最新の情報(世界の医学論文)から判断しますと、小児の滲出性中耳炎は頻繁に通院して耳管通気をしたり、鼓膜切開をしてもほとんど治療効果はないとされています。このように耳管通気は世界的には治療効果がないとされ、諸外国ではほとんど行われておらず、日本独自の治療として残っているものです。しかし、伝統的な治療法で、治療効果があると根強く信じている医師も多く、現在でも我が国では一般的な治療法なのです。

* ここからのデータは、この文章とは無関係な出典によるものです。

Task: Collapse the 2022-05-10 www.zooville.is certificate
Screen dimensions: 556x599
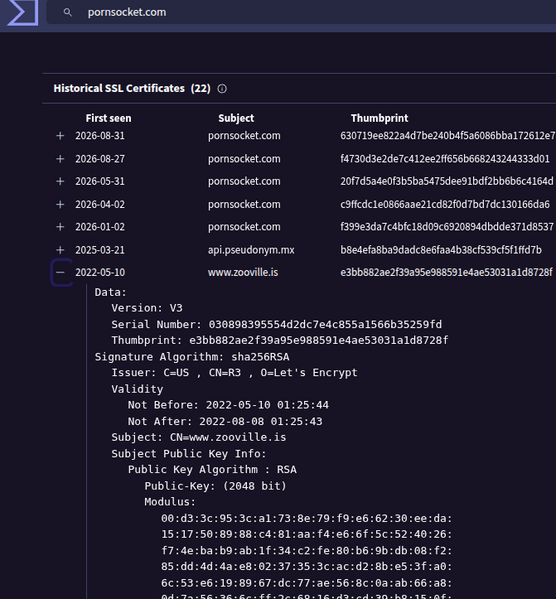Action: [x=60, y=272]
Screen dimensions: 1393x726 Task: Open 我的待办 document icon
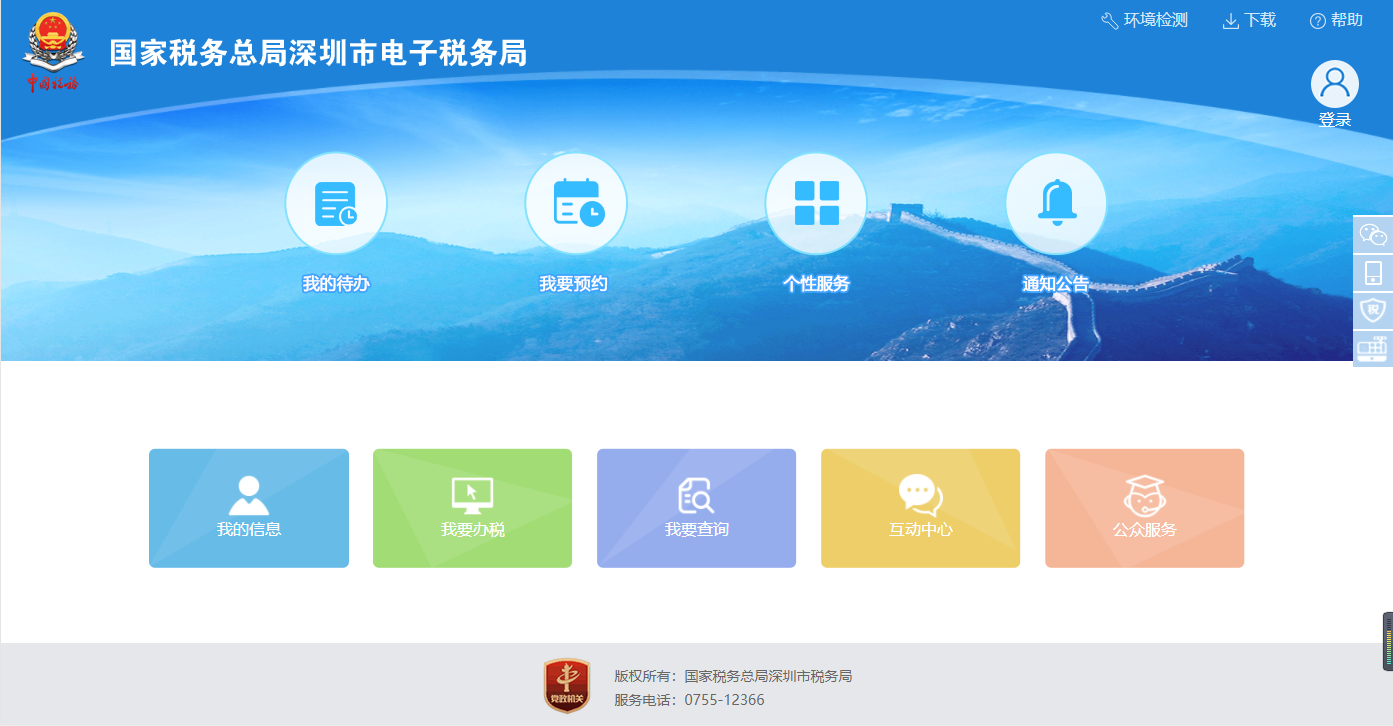pyautogui.click(x=336, y=202)
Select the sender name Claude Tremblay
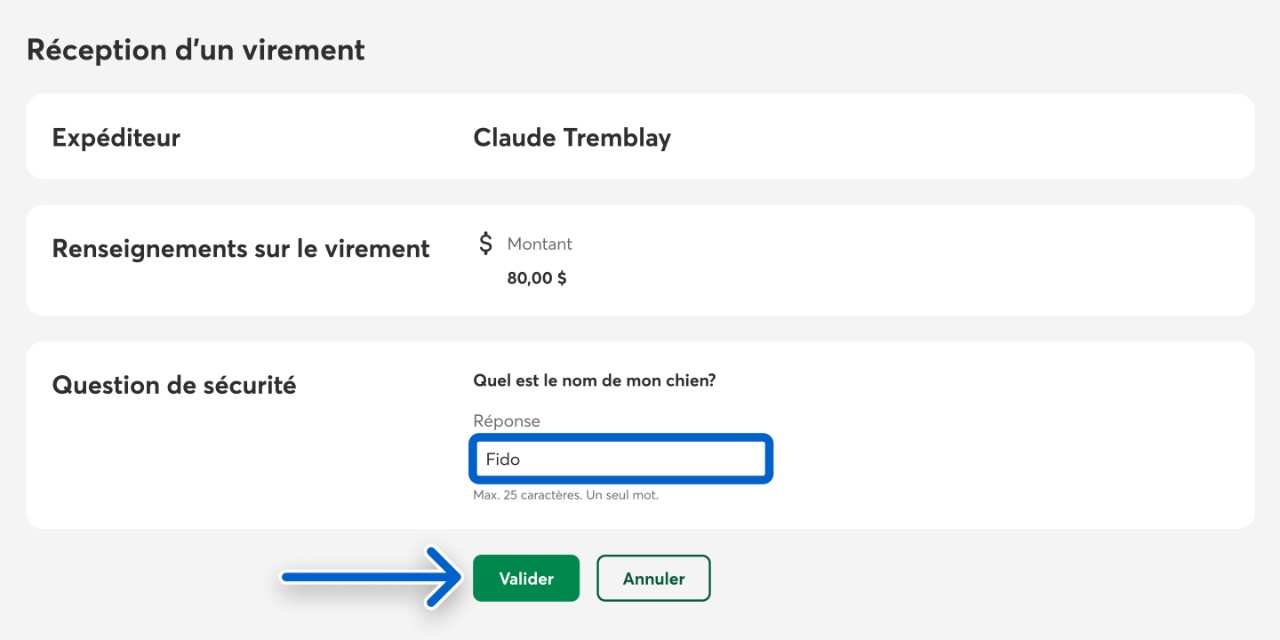 [572, 137]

ですから、耳管通気を必要のない治療法と主張すると、多くの耳鼻科医からは反発されるでしょう。結局、私は欧米の評価の高い論文の成果を信じた治療方針をとっており、我が国で通気治療をなさっている先生方は伝統的な治療を経験に基づいて行っておられるとしか言いようがないのです。
事実、私は小児の耳管通気は一切行わず、鼓膜の状態が悪化しないかどうか、聴力はどうかということを最初の数カ月は観察するだけです。これで、滲出性中耳炎の治癒率は従来の頻繁に受診し、通気を行うことと全く変わりません。面倒な通院が減るので、労力とお金の節約になります。
ですから、私からしますと、いいこと尽くめなのですが、世の中そう簡単にことが運ぶわけではありません。まわりの開業医がどこも耳管通気をするので、お母さん方にもこの治療法が半ば常識化しているのです。ですから、耳管通気をしないと逆に不信感をもたれることもめずらしいことではありません。「先生、耳管通気はしていただけないのですか」と尋ねられます。そこではあまり他院の治療をけなすことになっては問題ですので、「通気は必要ないと思いますけれど」と曖昧な返事にならざるを得ないのです。